Concepts

Least privilege

The principle of least privilege says that every user, process, and agent should hold the minimum access required to do its job, and no more. NIST's glossary states it as restricting access privileges "to the minimum necessary to accomplish assigned tasks". It is one of the eight design principles Saltzer and Schroeder set out in 1975, and it is close to universally endorsed, which makes it worth being precise about why it is also routinely violated. The smallest permission that lets someone finish a task is usually much harder to work out, grant, and maintain than a broad permission that obviously works. Least privilege loses to convenience not because engineers disagree with it, but because the convenient grant is the one that is available at the moment the decision is made.

Where it comes from

The phrase comes from Jerome Saltzer and Michael Schroeder's 1975 paper The Protection of Information in Computer Systems, where least privilege appears among the design principles for protection mechanisms. The NIST glossary gives the definition still in use: "A security principle that a system should restrict the access privileges of users (or processes acting on behalf of users) to the minimum necessary to accomplish assigned tasks."

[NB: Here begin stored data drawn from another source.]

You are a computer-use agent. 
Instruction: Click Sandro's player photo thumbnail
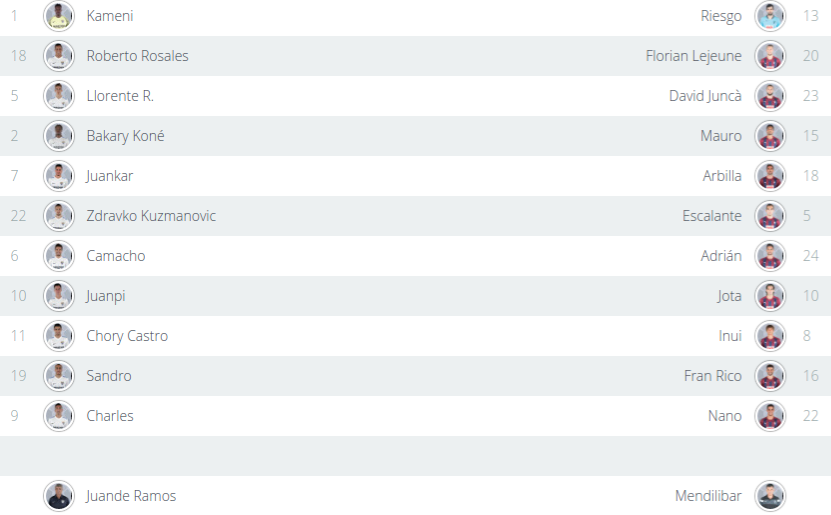pyautogui.click(x=59, y=376)
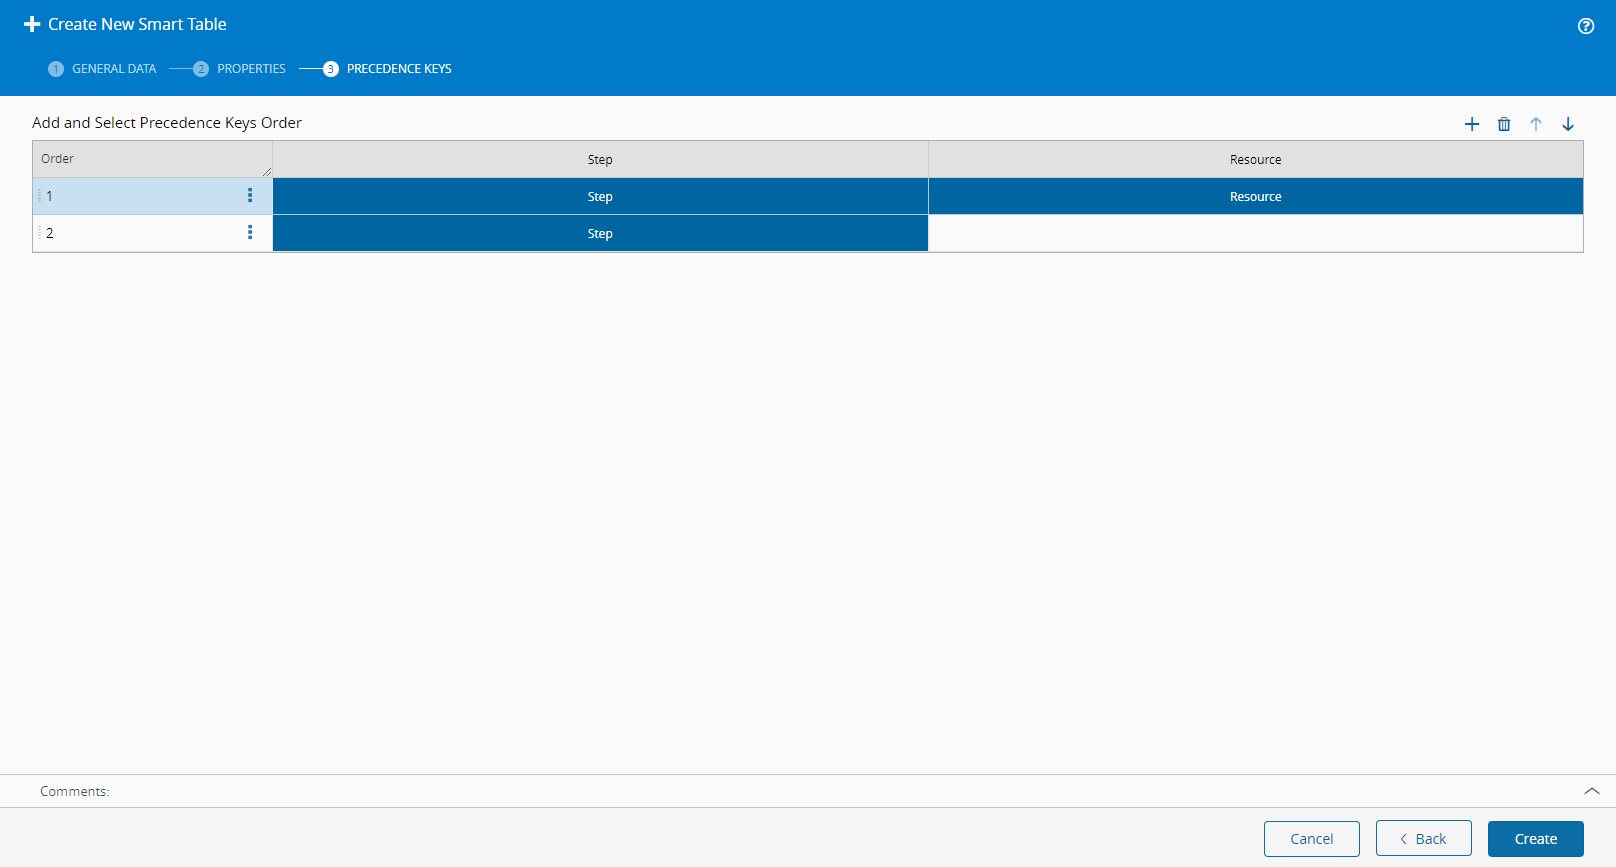Toggle the Step key in row 2
This screenshot has width=1616, height=867.
pyautogui.click(x=600, y=233)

Two words in that definition do more work than they look like they do. Processes: least privilege was never only about people, and it applies unchanged to a CI job or an AI agent. And tasks: the unit of privilege is supposed to be the job being done, not the person doing it. Most access-control systems get the first right and the second wrong.

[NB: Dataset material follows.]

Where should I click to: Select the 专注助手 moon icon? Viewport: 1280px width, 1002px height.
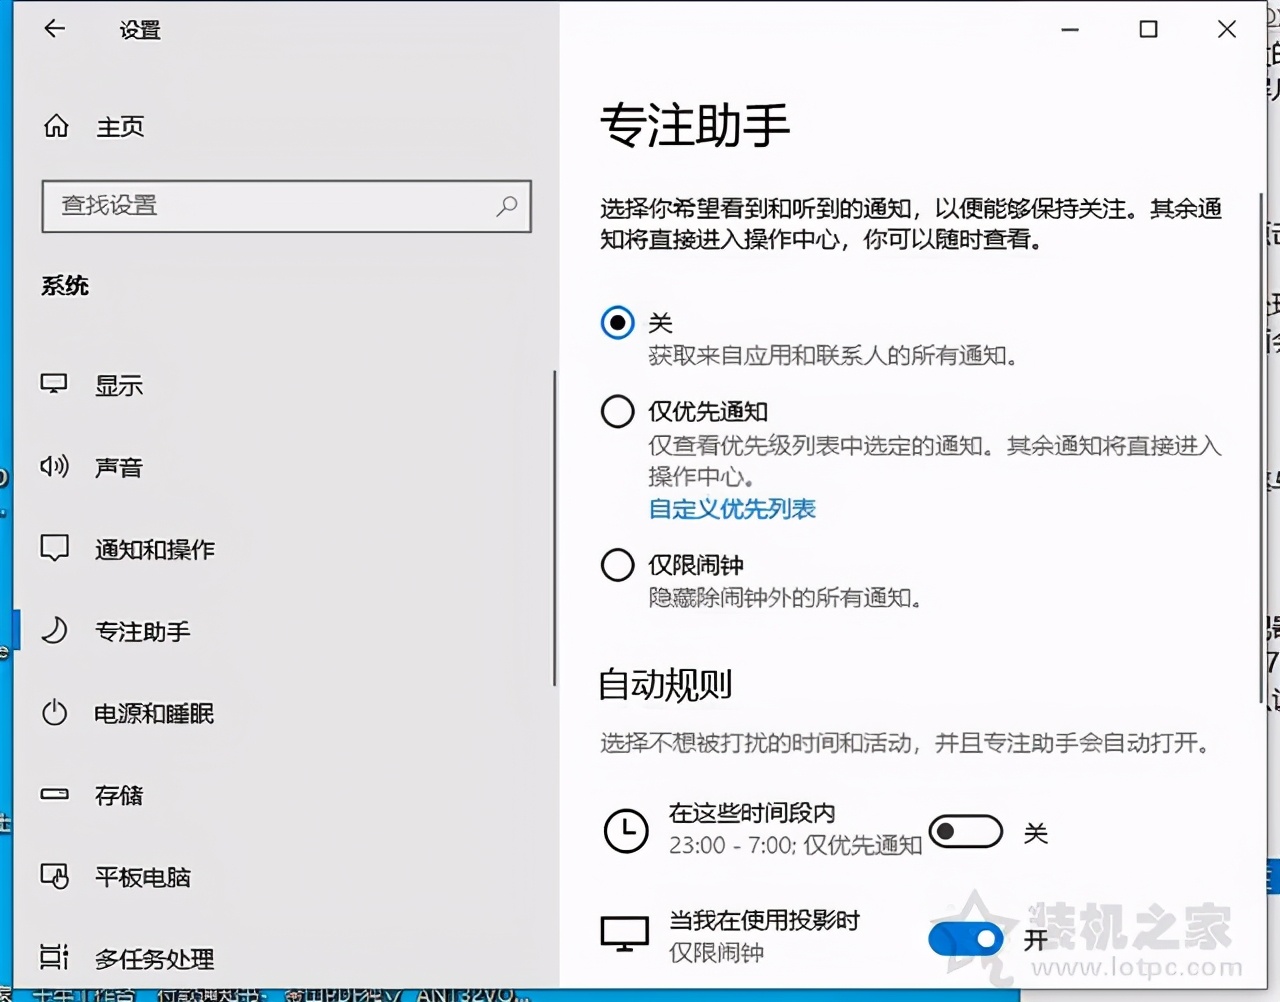tap(54, 631)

Why it is hard in practice

  • The minimum is not known in advance. You find out which permissions a task needs by doing the task and watching it fail, which is not an experiment anyone wants to run during an incident. So the grant is padded, and the padding is permanent.
  • Permission systems grant capabilities, not outcomes. Kubernetes RBAC's unit is a verb on a resource. The job is "restart the checkout API". Expressing that job as verbs means a role per operation per service per person, which is a combinatorial problem that no team maintains for long.
  • It decays. Access is granted under pressure and revoked under none. Every incident, migration, and onboarding adds permissions; almost nothing removes them.
  • Broad is the path of least resistance. Granting edit takes a minute and always works. Writing the narrow role takes an afternoon and might not.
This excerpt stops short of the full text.